Closed vpopescu closed 6 years ago
Yes this is actually partially implemented in the better-new-note branch. My plan is to get rid of the title prompt altogether and allow typing the note directly. The title will be, optionally, automatically populated based on the note body.
Great, will check it out.
What I was trying to find is an app that looks somewhat like this Day One view: http://dayoneapp.com/wp-content/uploads/DayOne-1-Graphics-1.jpg.
Maybe that would make a good view for the notes list, then I could collapse the note details, and just scroll and view my notes in that view (especially if it would show the full note). Hence the suggestion of using the date as the note title.
But I realize my needs are not everyone's needs. Some people love EverNote, I never got used to it, i find it messy. There is a strong need for this type of application, so thank you for the great work.
Should I close this, if it's already in plan, or do you plan to keep it open until the "better" branch is released?
I think a "diary" (or "log") feature like you request would be intriguing, but I also appreciate having notes that are not tagged by date. If I have a notebook with recipes, or research on a particular topic, or even just a near-term to-do list, then I'd find the date a distraction and would rather have it sorted organizationally, maybe with manual reordering.
How about making it a property of the notebook? In the Android app, there could be an extra "Sort by..." button next to "Search", which would pop up a menu with items "By date" and "Manually". For "By date", a note could have the date shown on its side, like in @vpopescu's picture of Day One. For "Manually", instead of the date you could show a (vertical triple-dot) drag handle to let the user reorder the items. In the title bar, you can regain the lost space by removing the "Back" button (i.e. no empty start page after the initial notebook has been created) and putting "New Notebook" into the app menu.
I would like to add to this discussion my request here - https://github.com/laurent22/joplin/issues/166
This is done in the latest release - https://github.com/laurent22/joplin/releases/tag/v0.10.47
@jpetso I don't want to design the diary feature since I'm not the only customer and my needs may not align with the goal of the project, but what you are proposing would help. But the way it is now, it still requires me to "visit" (click on) each note to see the full note, instead of simply sitting back and scrolling through all my notes to read them using just the scroll bar or scroll wheel). So just sorting would not help, since I have to click on each note.

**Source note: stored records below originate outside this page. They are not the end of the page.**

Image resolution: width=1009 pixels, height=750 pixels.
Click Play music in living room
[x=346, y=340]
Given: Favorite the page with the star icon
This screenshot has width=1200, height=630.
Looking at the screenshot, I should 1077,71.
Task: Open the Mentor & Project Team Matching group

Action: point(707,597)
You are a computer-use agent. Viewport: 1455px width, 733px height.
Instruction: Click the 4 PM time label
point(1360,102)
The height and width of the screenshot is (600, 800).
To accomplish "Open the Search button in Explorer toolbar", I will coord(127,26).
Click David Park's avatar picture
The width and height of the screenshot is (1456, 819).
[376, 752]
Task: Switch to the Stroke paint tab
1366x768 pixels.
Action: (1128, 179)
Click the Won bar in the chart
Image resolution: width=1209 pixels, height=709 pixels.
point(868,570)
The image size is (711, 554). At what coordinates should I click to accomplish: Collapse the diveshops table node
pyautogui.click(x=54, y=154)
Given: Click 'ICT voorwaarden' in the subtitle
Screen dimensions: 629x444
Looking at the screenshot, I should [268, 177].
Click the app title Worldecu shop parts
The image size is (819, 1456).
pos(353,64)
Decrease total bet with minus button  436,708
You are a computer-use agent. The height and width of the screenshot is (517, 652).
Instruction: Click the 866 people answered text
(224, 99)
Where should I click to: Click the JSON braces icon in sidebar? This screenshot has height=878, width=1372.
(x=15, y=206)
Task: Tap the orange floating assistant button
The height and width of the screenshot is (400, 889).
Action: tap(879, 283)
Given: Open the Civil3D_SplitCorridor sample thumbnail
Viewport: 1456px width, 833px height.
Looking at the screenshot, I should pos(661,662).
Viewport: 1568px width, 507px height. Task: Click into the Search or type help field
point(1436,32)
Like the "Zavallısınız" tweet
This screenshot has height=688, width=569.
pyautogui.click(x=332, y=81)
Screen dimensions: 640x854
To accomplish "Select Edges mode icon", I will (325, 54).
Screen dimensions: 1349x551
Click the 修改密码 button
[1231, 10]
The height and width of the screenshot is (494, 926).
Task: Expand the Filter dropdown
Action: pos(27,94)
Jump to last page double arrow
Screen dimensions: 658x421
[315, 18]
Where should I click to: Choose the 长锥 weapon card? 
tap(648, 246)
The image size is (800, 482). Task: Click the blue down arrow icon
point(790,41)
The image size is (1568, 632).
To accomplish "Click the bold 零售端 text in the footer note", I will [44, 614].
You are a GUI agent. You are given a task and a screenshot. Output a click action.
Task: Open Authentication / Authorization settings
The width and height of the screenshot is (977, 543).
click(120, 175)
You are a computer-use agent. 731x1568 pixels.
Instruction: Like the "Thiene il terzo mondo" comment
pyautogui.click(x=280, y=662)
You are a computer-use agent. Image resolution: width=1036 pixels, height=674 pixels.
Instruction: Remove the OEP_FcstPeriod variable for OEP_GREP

My ideal workflow would be something like this:
Click on tray icon, select "Add new note". A small interface pops up (not the full interface) where I can write my note. Click and close it. (btw, would be nice if this would also work on linux/gnome!). (this is something OneNote got right, you don't need OneNote open on your desktop all the time, just the little tray app to add a new note)
When I want to review my "diary" I can open the full app, where I have some sort of view where I see my history of all notes I added, as a chronological list, latest at top, with as little other fluff as possible, and no need to click on notes one by one to review them. (a pretty version of Emacs ChangeLog, basically)
Maybe a scripting/CLI interface would allow people to create the "add new note" and the "view journal" as external add-on, while using joplin as the engine. Then everyone could implement their own workflow. Something as simple as:
Add a note: joplin --add-note "note data as whatever encoding"
Get diary: joplin --get-all-notes --order-by-date-desc
Btw DayOne also sacrifices usability for layout (their notes are limited to three lines.. if you want to see more, it looks like you still have to click on the note)
@vpopescu, with the terminal app you can actually do more custom things. For example:
Add a note with title "my note" and body "note body":
joplin mknote "my note"
joplin set "my note" body "note body"
Get the last 10 notes by date:
joplin ls --sort updated_time --reverse --limit 10
See command usage for the full list of commands and arguments: http://joplin.cozic.net/terminal/
Asking for a title for notes is a bit distracting. It would be nice if the "new note" would let me enter the node body, rather than ask for a title. Right now, every time I try to save a snippet of something, I have to rack my brain to give it a title. Google Keep does this, a "new note" focuses on the note body, with the title being optional.
I use apps such as these more like reminders of things I've seen. I just want to be able to paste a snippet into a text box, and have it indexed by date, so later on I can get a chronological list of my snippets. Similar to a ChangeLog organization, if you will.